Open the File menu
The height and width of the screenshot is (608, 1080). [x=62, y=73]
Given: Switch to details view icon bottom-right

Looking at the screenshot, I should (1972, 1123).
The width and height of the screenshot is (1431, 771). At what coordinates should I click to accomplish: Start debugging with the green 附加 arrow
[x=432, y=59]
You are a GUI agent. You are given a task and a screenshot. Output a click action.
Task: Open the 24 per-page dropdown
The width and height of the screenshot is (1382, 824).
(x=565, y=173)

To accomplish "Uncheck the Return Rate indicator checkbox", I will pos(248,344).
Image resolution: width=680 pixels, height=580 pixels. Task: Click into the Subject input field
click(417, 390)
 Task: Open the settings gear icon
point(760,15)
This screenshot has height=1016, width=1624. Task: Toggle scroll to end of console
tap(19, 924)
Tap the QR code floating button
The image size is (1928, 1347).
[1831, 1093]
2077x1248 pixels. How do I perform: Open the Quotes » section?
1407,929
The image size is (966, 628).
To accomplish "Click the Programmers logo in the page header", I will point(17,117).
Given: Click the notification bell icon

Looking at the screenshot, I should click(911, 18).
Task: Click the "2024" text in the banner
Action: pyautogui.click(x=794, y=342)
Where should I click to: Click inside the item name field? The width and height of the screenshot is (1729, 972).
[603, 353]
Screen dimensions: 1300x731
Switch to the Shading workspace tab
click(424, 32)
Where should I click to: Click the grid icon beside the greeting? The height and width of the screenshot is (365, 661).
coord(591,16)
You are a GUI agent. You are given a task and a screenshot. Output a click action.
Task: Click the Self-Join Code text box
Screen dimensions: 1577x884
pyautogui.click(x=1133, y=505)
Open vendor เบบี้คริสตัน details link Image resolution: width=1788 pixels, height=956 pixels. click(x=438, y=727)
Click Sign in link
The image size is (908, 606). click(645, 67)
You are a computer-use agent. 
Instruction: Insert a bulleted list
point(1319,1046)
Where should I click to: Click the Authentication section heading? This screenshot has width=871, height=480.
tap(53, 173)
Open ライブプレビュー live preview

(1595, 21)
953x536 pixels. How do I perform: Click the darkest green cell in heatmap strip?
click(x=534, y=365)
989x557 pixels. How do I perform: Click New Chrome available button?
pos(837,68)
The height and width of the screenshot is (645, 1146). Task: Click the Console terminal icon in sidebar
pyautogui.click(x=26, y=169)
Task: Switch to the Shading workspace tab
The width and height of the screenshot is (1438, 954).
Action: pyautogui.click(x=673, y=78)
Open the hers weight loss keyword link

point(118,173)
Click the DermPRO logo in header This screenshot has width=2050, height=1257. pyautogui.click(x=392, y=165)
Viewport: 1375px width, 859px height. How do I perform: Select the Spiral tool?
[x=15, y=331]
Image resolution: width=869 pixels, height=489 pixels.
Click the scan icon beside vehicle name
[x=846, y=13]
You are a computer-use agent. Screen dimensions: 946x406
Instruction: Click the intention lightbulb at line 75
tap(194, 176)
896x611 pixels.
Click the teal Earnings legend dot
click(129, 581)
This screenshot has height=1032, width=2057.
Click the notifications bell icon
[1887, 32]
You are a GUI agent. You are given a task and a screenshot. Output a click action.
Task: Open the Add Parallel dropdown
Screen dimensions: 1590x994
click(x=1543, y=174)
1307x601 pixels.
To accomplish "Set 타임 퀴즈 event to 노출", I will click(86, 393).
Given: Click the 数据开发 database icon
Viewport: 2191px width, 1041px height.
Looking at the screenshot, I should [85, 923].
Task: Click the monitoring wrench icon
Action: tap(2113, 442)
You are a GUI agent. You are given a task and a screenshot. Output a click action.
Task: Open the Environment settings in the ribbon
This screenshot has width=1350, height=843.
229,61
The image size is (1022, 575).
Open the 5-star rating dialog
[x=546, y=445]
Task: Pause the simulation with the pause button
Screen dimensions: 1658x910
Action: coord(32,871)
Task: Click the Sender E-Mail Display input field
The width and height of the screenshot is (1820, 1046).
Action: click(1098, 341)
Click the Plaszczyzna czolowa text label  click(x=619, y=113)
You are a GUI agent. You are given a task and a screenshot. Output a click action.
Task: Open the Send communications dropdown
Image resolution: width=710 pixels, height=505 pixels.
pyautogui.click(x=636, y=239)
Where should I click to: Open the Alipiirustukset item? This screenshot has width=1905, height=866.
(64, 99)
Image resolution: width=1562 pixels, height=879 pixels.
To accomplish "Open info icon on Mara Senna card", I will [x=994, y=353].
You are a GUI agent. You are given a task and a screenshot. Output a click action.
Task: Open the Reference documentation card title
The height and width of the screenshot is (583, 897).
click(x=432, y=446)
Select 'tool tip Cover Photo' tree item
--------------------
*About this exercise*
Word for word, repeat every record.

*Expected output*
Open the File menu
The height and width of the screenshot is (608, 1080). [x=62, y=73]
Given: Switch to details view icon bottom-right

Looking at the screenshot, I should (1972, 1123).
The width and height of the screenshot is (1431, 771). At what coordinates should I click to accomplish: Start debugging with the green 附加 arrow
[x=432, y=59]
You are a GUI agent. You are given a task and a screenshot. Output a click action.
Task: Open the 24 per-page dropdown
The width and height of the screenshot is (1382, 824).
(x=565, y=173)

To accomplish "Uncheck the Return Rate indicator checkbox", I will pos(248,344).
Image resolution: width=680 pixels, height=580 pixels. Task: Click into the Subject input field
click(417, 390)
 Task: Open the settings gear icon
point(760,15)
This screenshot has height=1016, width=1624. Task: Toggle scroll to end of console
tap(19, 924)
Tap the QR code floating button
The image size is (1928, 1347).
[1831, 1093]
2077x1248 pixels. How do I perform: Open the Quotes » section?
1407,929
The image size is (966, 628).
To accomplish "Click the Programmers logo in the page header", I will point(17,117).
Given: Click the notification bell icon

Looking at the screenshot, I should click(911, 18).
Task: Click the "2024" text in the banner
Action: pyautogui.click(x=794, y=342)
Where should I click to: Click inside the item name field? The width and height of the screenshot is (1729, 972).
[603, 353]
Screen dimensions: 1300x731
Switch to the Shading workspace tab
click(424, 32)
Where should I click to: Click the grid icon beside the greeting? The height and width of the screenshot is (365, 661).
coord(591,16)
You are a GUI agent. You are given a task and a screenshot. Output a click action.
Task: Click the Self-Join Code text box
Screen dimensions: 1577x884
pyautogui.click(x=1133, y=505)
Open vendor เบบี้คริสตัน details link Image resolution: width=1788 pixels, height=956 pixels. click(x=438, y=727)
Click Sign in link
The image size is (908, 606). click(645, 67)
You are a computer-use agent. 
Instruction: Insert a bulleted list
point(1319,1046)
Where should I click to: Click the Authentication section heading? This screenshot has width=871, height=480.
tap(53, 173)
Open ライブプレビュー live preview

(1595, 21)
953x536 pixels. How do I perform: Click the darkest green cell in heatmap strip?
click(x=534, y=365)
989x557 pixels. How do I perform: Click New Chrome available button?
pos(837,68)
The height and width of the screenshot is (645, 1146). Task: Click the Console terminal icon in sidebar
pyautogui.click(x=26, y=169)
Task: Switch to the Shading workspace tab
The width and height of the screenshot is (1438, 954).
Action: pyautogui.click(x=673, y=78)
Open the hers weight loss keyword link

point(118,173)
Click the DermPRO logo in header This screenshot has width=2050, height=1257. pyautogui.click(x=392, y=165)
Viewport: 1375px width, 859px height. How do I perform: Select the Spiral tool?
[x=15, y=331]
Image resolution: width=869 pixels, height=489 pixels.
Click the scan icon beside vehicle name
[x=846, y=13]
You are a computer-use agent. Screen dimensions: 946x406
Instruction: Click the intention lightbulb at line 75
tap(194, 176)
896x611 pixels.
Click the teal Earnings legend dot
click(129, 581)
This screenshot has height=1032, width=2057.
Click the notifications bell icon
[1887, 32]
You are a GUI agent. You are given a task and a screenshot. Output a click action.
Task: Open the Add Parallel dropdown
Screen dimensions: 1590x994
click(x=1543, y=174)
1307x601 pixels.
To accomplish "Set 타임 퀴즈 event to 노출", I will click(86, 393).
Given: Click the 数据开发 database icon
Viewport: 2191px width, 1041px height.
Looking at the screenshot, I should [85, 923].
Task: Click the monitoring wrench icon
Action: tap(2113, 442)
You are a GUI agent. You are given a task and a screenshot. Output a click action.
Task: Open the Environment settings in the ribbon
This screenshot has width=1350, height=843.
229,61
The image size is (1022, 575).
Open the 5-star rating dialog
[x=546, y=445]
Task: Pause the simulation with the pause button
Screen dimensions: 1658x910
Action: coord(32,871)
Task: Click the Sender E-Mail Display input field
The width and height of the screenshot is (1820, 1046).
Action: click(1098, 341)
Click the Plaszczyzna czolowa text label  click(x=619, y=113)
You are a GUI agent. You are given a task and a screenshot. Output a click action.
Task: Open the Send communications dropdown
Image resolution: width=710 pixels, height=505 pixels.
pyautogui.click(x=636, y=239)
Where should I click to: Open the Alipiirustukset item? This screenshot has width=1905, height=866.
(64, 99)
Image resolution: width=1562 pixels, height=879 pixels.
To accomplish "Open info icon on Mara Senna card", I will [x=994, y=353].
You are a GUI agent. You are given a task and a screenshot. Output a click action.
Task: Open the Reference documentation card title
The height and width of the screenshot is (583, 897).
click(x=432, y=446)
Select 'tool tip Cover Photo' tree item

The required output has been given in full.